#### Text block
Friday, August 8, 2014

Navajo film featured at Berlin Uranium Film Festival

By Brenda Norrell
Indigenous Resistance

‘Dii’go To Baahaane, Four Stories about Water’ will be featured at the International Uranium Film Festival in Berlin, Sept. 29 -- Oct 3, 2014. Berlin is the latest venue for the Dine' (Navajo) film being shown during the festival which is being held in locations around the world. 
The film Dii'go to Baahaane, Four Stories about Water , 37 minutes, exposes the devastating impacts of uranium mining on Dine’ and the poisoning of their water with radioactive waste.

Church Rock, N.M. was site of one of the largest uranium tailings spills in the US, and the radioactive contamination continued for years to poisoning Navajos and others who lived along the Rio Puerco, flowing from New Mexico toward Flagstaff, Arizona.
########
#### Information supplied
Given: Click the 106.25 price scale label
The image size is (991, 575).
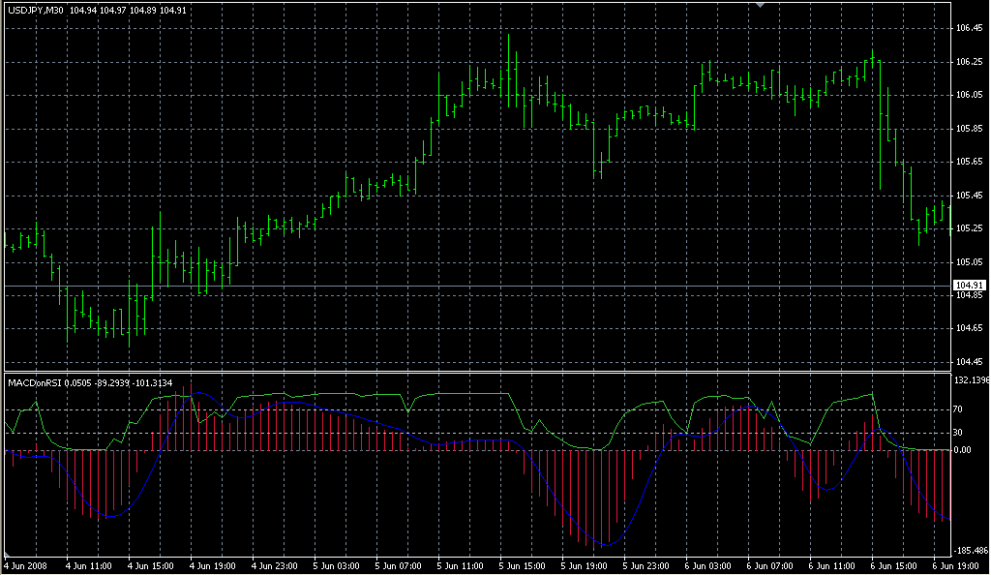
########
◆ **Problems to work on**:
[1] Please set down the part of the Navajo film article from "By Brenda Norrell" to "toward Flagstaff, Arizona.", copied word for word.
[2] According to the Navajo film article, how long does the film Dii'go to Baahaane, Four Stories about Water run?

◆ **Completed exercise**:
[1]
By Brenda Norrell
Indigenous Resistance

‘Dii’go To Baahaane, Four Stories about Water’ will be featured at the International Uranium Film Festival in Berlin, Sept. 29 -- Oct 3, 2014. Berlin is the latest venue for the Dine' (Navajo) film being shown during the festival which is being held in locations around the world. 
The film Dii'go to Baahaane, Four Stories about Water , 37 minutes, exposes the devastating impacts of uranium mining on Dine’ and the poisoning of their water with radioactive waste.

Church Rock, N.M. was site of one of the largest uranium tailings spills in the US, and the radioactive contamination continued for years to poisoning Navajos and others who lived along the Rio Puerco, flowing from New Mexico toward Flagstaff, Arizona.

[2] 37 minutes.